Hackers interrumpieron las operaciones de una central combinada de calor y energía en Polonia tras encontrar una ruta inesperada hacia su red a través de un sistema celular privado utilizado para conectar equipos energéticos remotos.

 

 

El ataque de diciembre de 2025 detuvo temporalmente una turbina de vapor y el sistema de tratamiento de agua de la planta. La instalación proporciona calefacción a aproximadamente 50.000 residentes, pero los clientes no perdieron la calefacción ni la electricidad durante el incidente.

CERT Polska reveló detalles del ataque el 8 de agosto tras una investigación que duró más de tres meses. Según los investigadores, los atacantes no entraron inicialmente por la central eléctrica en sí. En cambio, la intrusión comenzó en un parque eólico separado.

Tras comprometer los sistemas allí, los atacantes descubrieron que el equipo del parque eólico estaba conectado a una red celular privada operada por la compañía local de distribución eléctrica. La misma red también se utilizaba para comunicarse con equipos en otros lugares.

Una configuración de seguridad permitía que los dispositivos que usaban esta red privada se comunicaran entre sí. Esto dio a los atacantes la oportunidad de desplazarse del parque eólico comprometido hacia equipos conectados a la central eléctrica.

CERT Polska afirmó que fue el primer ciberataque real conocido por la agencia en el que se utilizó una red móvil privada de este tipo como vía de acceso a un entorno de control industrial.

Los atacantes comenzaron a explorar la red el 18 de diciembre. Durante esta actividad, descubrieron un controlador industrial al que se podía acceder a través de la conexión celular y que seguía protegido por sus credenciales de administrador por defecto.

Los investigadores creen que el dispositivo comprometido proporcionó entonces una ruta hacia la red operativa de la central eléctrica. Varios días después, el 25 de diciembre, los atacantes se conectaron con tres controladores industriales dentro de la instalación. CERT Polska cree que se trató de un reconocimiento realizado en preparación para la posterior interrupción.
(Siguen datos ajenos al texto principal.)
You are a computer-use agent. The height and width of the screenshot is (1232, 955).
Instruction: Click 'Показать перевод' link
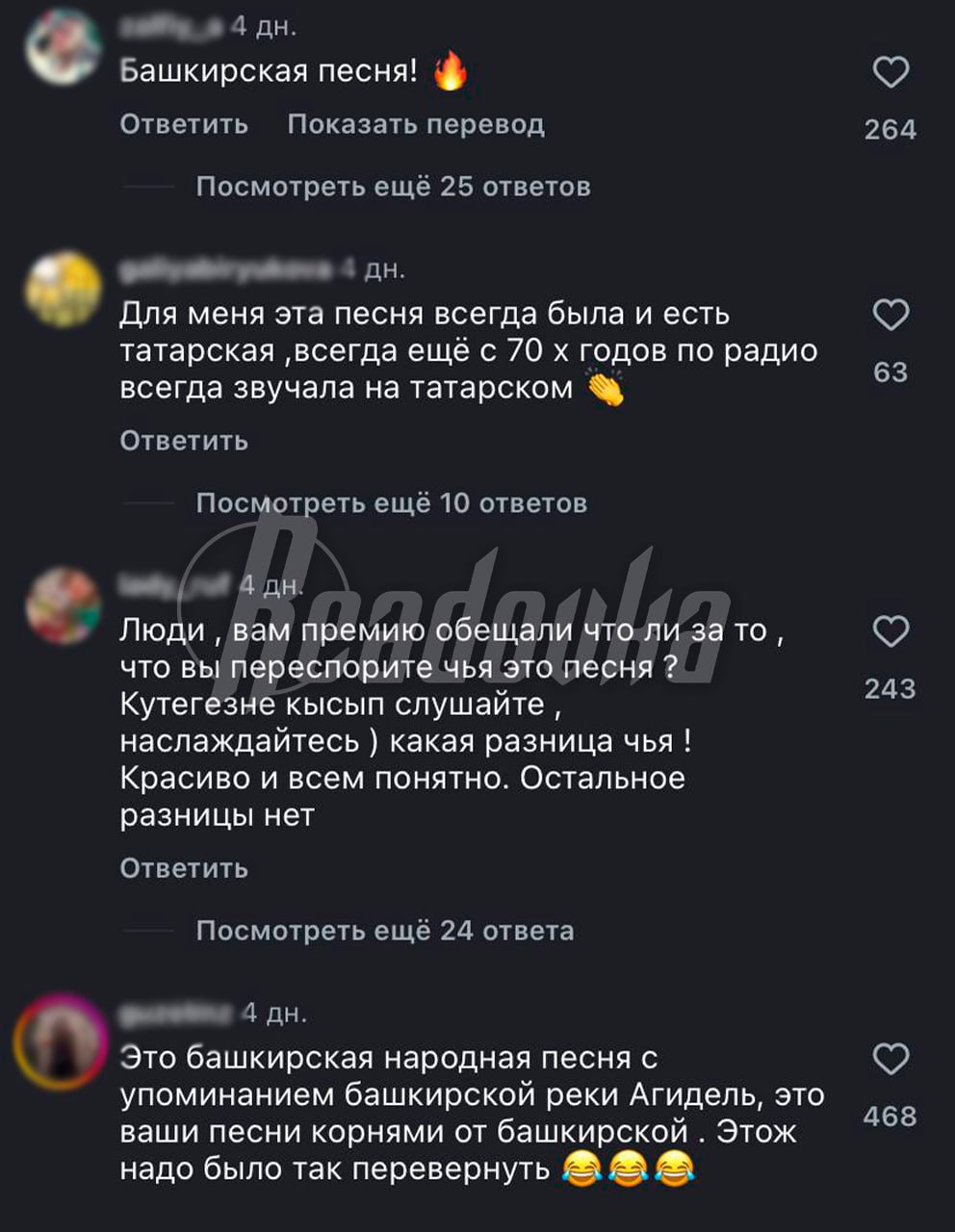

El ataque principal tuvo lugar durante la mañana del 29 de diciembre. Se detectó actividad maliciosa aproximadamente desde las 5:30 a.m. hasta las 10:10 a.m. El personal de la planta comenzó a recuperar los sistemas afectados alrededor de las 7:30 a.m., lo que significa que los atacantes aparentemente seguían activos mientras los trabajos de restauración ya estaban en marcha.

Los intrusos cambiaron el estado operativo de varios controladores Siemens y los protegieron con contraseñas. Esto provocó que la turbina de vapor y el sistema de tratamiento de agua de proceso dejaran de funcionar, interrumpiendo el proceso de cogeneración de la planta. Otros equipos de red se reajustaron deliberadamente y reconfiguraron para que los operadores ya no pudieran acceder a él con normalidad.

CERT Polska determinó que al menos algunas de estas acciones probablemente estaban automatizadas porque se producían múltiples cambios en una secuencia estrechamente coordinada. Los investigadores no encontraron pruebas de que se necesitara malware especializado para causar la interrupción. En su lugar, los atacantes utilizaron funciones ya integradas en el equipo industrial y de red afectado.

También intentaron interferir con los sistemas que les habían proporcionado la ruta de acceso a la planta. Varios dispositivos fueron reiniciados o dañados, lo que provocó la pérdida de registros potencialmente útiles y otras pruebas forenses.

Inicialmente, el personal no se dio cuenta de que estaba enfrentándose a un ciberataque. En ese momento se realizaba mantenimiento en la instalación, por lo que inicialmente se sospechó que la interrupción se debió a un error del contratista.

Los investigadores no han identificado públicamente al agresor responsable de este incidente en particular.